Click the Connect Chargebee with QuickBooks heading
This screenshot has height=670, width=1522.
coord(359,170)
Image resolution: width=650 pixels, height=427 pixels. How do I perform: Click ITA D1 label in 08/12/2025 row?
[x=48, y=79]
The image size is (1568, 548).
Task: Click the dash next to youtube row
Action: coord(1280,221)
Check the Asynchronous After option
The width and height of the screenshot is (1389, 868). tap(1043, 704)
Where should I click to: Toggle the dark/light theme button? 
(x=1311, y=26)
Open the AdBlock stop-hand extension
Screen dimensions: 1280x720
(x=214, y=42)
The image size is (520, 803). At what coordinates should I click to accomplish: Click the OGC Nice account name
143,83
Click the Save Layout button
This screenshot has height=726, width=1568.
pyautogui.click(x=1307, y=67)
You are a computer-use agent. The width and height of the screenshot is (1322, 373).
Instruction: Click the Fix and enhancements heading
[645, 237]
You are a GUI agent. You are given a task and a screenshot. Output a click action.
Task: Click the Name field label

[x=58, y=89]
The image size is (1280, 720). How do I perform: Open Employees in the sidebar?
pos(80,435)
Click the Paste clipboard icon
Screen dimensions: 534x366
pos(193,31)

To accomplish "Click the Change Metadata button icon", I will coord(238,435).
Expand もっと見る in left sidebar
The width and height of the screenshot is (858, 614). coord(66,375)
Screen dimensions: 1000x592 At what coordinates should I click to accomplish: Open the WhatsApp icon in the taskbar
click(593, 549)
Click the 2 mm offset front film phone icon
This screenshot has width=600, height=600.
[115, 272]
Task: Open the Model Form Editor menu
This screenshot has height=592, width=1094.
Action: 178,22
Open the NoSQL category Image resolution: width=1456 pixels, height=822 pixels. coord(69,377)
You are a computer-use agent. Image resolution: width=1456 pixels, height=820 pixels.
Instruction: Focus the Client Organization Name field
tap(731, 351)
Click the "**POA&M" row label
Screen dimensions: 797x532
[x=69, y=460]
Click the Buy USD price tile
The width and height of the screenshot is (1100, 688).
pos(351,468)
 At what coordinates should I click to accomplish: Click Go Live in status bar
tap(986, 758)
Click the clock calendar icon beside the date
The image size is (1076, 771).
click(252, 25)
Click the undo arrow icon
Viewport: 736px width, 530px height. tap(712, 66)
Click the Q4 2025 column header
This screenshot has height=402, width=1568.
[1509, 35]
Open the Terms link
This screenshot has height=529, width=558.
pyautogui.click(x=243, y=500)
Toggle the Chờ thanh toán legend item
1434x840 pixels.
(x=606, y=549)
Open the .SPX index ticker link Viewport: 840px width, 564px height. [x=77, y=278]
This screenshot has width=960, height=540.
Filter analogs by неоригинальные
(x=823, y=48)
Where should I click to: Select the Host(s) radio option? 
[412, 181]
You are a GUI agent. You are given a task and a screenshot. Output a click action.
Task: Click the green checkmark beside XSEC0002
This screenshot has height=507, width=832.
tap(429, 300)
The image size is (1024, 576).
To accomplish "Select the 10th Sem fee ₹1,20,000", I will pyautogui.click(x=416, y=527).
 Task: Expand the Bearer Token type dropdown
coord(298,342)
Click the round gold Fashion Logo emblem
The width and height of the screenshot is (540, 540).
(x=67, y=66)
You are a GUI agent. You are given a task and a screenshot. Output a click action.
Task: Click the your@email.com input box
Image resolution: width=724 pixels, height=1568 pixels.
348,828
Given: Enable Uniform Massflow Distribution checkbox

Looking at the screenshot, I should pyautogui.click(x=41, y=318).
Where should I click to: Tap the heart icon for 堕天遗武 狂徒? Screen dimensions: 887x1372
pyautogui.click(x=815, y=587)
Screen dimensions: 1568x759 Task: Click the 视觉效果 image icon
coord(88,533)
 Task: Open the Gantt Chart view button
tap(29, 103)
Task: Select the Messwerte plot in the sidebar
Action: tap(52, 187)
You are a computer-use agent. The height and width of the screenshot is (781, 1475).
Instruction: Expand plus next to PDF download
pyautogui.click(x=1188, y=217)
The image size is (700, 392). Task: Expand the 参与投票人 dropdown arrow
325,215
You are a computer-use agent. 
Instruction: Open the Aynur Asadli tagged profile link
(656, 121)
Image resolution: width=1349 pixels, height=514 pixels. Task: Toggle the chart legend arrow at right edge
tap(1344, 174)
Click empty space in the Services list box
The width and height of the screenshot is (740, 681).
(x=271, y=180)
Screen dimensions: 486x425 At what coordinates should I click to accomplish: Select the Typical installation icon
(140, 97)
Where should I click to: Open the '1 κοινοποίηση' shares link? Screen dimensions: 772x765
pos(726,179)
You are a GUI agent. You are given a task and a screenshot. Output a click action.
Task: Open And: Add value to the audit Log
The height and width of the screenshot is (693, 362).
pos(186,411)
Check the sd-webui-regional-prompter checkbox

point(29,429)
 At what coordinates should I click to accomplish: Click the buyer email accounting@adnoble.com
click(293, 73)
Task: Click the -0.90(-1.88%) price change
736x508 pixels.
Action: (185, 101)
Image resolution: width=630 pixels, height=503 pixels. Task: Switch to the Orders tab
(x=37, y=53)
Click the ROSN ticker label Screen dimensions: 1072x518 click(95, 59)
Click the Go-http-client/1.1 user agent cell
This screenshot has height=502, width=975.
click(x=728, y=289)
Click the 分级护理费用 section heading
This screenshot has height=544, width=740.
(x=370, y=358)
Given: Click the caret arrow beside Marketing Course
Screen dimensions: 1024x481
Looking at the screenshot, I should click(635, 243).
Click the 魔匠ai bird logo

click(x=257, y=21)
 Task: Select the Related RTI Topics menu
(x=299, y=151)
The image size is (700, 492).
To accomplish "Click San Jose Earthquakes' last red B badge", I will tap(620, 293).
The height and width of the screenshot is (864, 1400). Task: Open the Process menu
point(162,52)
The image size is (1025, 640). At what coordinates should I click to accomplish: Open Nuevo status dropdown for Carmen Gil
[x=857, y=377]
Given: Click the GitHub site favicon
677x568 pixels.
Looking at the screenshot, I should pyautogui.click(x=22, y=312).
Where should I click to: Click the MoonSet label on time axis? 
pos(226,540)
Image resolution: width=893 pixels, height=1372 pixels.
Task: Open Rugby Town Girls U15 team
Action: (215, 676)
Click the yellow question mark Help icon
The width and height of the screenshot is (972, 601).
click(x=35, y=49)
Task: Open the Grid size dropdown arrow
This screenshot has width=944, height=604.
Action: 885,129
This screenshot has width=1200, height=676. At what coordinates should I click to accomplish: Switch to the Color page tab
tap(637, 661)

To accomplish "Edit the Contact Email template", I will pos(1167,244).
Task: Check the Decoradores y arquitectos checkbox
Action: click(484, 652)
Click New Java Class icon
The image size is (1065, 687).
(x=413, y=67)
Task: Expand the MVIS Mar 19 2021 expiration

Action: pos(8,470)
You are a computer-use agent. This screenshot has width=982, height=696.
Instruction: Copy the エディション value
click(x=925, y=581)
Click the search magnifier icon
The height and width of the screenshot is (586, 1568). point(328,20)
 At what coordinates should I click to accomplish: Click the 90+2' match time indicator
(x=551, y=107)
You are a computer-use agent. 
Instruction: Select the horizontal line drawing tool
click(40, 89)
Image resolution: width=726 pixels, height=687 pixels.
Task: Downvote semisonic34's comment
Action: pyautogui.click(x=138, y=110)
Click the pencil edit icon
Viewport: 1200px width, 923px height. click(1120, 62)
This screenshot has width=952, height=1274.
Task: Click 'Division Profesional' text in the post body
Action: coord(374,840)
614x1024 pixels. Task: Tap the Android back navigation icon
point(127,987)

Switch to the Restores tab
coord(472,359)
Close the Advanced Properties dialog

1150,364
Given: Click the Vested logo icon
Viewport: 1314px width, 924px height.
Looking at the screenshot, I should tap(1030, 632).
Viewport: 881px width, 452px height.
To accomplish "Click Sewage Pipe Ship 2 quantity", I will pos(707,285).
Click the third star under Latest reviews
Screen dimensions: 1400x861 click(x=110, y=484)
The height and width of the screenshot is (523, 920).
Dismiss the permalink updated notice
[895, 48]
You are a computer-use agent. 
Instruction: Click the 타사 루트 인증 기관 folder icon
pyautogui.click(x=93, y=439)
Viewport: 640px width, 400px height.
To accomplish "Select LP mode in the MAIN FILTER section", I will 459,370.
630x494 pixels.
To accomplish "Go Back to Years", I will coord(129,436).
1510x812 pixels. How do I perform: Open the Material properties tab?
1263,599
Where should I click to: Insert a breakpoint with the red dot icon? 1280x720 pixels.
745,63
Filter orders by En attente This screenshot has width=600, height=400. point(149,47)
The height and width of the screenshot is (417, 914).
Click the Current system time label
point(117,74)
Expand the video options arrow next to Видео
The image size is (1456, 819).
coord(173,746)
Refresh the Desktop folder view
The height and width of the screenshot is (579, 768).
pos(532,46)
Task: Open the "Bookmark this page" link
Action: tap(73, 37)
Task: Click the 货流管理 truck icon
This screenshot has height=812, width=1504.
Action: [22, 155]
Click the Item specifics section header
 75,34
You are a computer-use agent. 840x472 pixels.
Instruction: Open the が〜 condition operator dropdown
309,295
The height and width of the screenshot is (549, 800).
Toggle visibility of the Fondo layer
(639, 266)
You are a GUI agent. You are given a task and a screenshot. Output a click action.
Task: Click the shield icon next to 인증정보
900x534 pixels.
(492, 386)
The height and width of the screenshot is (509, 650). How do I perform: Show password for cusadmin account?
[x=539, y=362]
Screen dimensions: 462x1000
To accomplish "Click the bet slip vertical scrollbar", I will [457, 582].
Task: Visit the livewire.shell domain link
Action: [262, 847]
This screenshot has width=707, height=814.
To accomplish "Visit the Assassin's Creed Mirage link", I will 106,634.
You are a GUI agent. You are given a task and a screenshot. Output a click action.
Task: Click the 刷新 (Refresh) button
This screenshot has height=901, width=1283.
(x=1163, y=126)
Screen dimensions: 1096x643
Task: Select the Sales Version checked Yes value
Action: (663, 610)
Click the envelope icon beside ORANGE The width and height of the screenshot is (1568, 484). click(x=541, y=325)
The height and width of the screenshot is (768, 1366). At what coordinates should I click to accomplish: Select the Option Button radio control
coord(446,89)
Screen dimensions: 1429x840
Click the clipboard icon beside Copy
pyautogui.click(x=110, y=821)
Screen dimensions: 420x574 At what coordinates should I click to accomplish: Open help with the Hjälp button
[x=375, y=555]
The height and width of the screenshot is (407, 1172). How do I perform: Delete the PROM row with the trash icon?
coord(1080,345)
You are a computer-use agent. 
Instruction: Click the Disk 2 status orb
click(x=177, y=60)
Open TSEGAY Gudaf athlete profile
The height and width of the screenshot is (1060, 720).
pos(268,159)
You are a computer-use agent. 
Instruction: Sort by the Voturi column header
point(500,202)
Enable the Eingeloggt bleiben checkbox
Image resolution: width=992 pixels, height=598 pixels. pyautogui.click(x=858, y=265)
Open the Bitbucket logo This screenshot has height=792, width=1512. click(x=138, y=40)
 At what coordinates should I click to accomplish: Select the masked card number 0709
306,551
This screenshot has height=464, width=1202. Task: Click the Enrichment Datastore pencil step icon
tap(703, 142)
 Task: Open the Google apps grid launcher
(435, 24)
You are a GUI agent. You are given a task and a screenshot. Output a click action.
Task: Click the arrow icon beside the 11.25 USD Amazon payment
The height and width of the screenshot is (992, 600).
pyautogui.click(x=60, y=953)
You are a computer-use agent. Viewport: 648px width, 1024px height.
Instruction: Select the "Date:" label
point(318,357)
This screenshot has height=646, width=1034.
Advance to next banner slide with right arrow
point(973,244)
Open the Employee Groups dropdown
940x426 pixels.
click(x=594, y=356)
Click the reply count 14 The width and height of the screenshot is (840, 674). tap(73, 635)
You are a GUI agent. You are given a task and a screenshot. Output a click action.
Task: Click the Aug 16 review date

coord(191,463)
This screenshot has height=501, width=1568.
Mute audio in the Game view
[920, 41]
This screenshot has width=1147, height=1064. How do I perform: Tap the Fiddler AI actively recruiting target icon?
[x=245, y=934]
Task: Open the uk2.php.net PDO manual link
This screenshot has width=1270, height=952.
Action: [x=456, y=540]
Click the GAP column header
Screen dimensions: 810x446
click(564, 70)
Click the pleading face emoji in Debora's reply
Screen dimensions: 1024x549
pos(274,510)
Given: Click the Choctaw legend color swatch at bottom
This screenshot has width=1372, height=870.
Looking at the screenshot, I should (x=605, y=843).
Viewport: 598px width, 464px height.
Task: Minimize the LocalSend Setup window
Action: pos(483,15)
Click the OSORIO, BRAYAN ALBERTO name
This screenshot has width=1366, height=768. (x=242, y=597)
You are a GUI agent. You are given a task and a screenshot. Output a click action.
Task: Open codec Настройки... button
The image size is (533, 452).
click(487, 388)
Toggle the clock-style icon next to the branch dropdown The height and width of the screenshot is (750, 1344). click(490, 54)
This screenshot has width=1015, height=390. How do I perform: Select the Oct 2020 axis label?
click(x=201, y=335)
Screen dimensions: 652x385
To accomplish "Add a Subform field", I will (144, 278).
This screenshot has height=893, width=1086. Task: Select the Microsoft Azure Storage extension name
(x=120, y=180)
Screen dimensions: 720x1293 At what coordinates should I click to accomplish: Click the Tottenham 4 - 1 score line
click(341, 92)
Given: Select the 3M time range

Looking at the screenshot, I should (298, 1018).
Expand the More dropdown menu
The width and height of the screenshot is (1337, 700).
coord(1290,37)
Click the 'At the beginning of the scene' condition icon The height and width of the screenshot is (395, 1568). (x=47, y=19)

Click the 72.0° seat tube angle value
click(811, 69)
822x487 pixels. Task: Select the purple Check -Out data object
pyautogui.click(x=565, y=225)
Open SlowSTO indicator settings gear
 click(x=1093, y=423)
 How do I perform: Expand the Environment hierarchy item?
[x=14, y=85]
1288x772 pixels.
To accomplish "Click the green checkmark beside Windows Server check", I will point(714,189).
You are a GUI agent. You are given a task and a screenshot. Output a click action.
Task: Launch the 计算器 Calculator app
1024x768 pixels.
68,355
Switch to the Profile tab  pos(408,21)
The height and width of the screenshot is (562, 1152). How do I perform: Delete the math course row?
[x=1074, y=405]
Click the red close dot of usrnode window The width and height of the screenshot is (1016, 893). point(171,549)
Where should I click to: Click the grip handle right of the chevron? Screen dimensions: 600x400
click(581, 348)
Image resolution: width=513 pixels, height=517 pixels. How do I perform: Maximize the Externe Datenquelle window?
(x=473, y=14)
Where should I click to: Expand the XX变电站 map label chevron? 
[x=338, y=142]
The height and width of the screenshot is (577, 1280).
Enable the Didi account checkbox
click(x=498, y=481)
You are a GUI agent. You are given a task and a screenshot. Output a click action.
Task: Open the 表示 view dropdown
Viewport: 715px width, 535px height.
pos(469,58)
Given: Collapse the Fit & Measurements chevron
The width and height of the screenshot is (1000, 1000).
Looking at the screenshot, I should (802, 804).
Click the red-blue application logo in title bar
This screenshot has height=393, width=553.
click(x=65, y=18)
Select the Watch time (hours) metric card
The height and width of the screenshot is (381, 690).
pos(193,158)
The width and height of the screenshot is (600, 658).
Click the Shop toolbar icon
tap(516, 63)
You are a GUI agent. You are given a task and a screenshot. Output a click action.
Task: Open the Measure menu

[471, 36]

★ ★ ★ ★ ★

WORK INSTRUCTION
Which lines of the data contain the string "green"? Copy each of them.

OUTPUT FOR THIS EXERCISE
Task: Click the green checkmark beside XSEC0002
To accomplish "Click the green checkmark beside Windows Server check", I will point(714,189).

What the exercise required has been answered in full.